Presque, car je vous cite un paragraphe dans lequel il rechute dans une façon de voir les connexions historiques que le bon académicien qu'était C. S. Lewis aurait qualifié (avec méfiance mérité) d'historicisme - un mot par lequel il entend l'illusion néfaste de saisir le sens profond de l'histoire. C'est le dernier:

Le néo-rationnalisme, au contraire, de la scholastique post-occamienne, bien plus subtil, au point de parvenir à passer (non sans en rire sous cape) comme son contraire et de se confondre à plaisir avec les formes les plus pieuses d'un néo-augustinisme cache-pot, minerait jusqu'en ses moelles tout l'avenir chrétien de la scholastique... jusques et y compris peut-être ses renaissances les plus "thomistes" d'intention ou de désir, aux XIXe et XXe siècles tout comme aux XVIe et XVIIe.

**Consigne 1:**
D'après l'extrait choisi, que minerait jusqu'en ses moelles le néo-rationalisme de la scholastique post-occamienne ?
**Consigne 2:**
Poursuivez l'extrait sur la scholastique post-occamienne à la suite de sa dernière phrase.

**Données fournies:**
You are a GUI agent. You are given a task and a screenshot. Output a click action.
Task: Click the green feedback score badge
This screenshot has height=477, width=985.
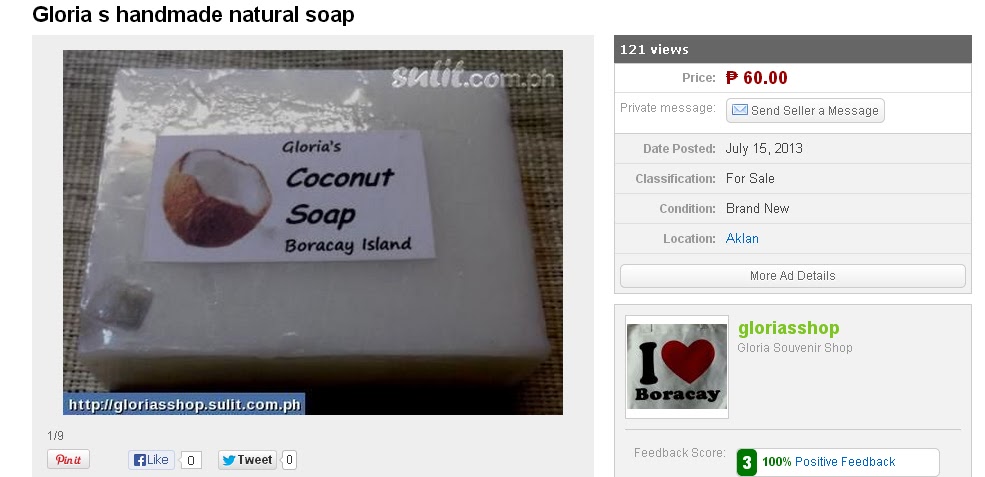(747, 463)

**Réponse 1:**
Tout l'avenir chrétien de la scholastique.

**Réponse 2:**
Taxer non un acteur et une œuvre, mais une mouvance tout entière comme insincère et "riant sous cape" quand en rien elle n'essaie de se montrer telle est bien entendu déjà s'attribuer omniscience divine ou de l'attribuer à sa source. Laquelle? Bon: il cite dans la note ne bas de page A New History of Philosophy, loc. cit. et il s'agit du dernier volume Recent Philosophy : From Hegel to the Present New York, 1966, le chapître sur le néo-thomisme.

Et l'écrivain qui se prononçait ex officio sur le néo-thomisme des temps très récents avait quelle autorité sur celui de St Robert Bellarmin? Peut-être aucune, j'en sais rien.

Mais encore dans une autre phrase Bouyer se prétend omniscient ou croit que le soit l'auteur de ce chapître publié à New York (et non pas à Oxford) en 1966 (et non pas avant le décès de C. S. Lewis en 1963, lui aurait pu critiquer cette œuvre comme il fallait).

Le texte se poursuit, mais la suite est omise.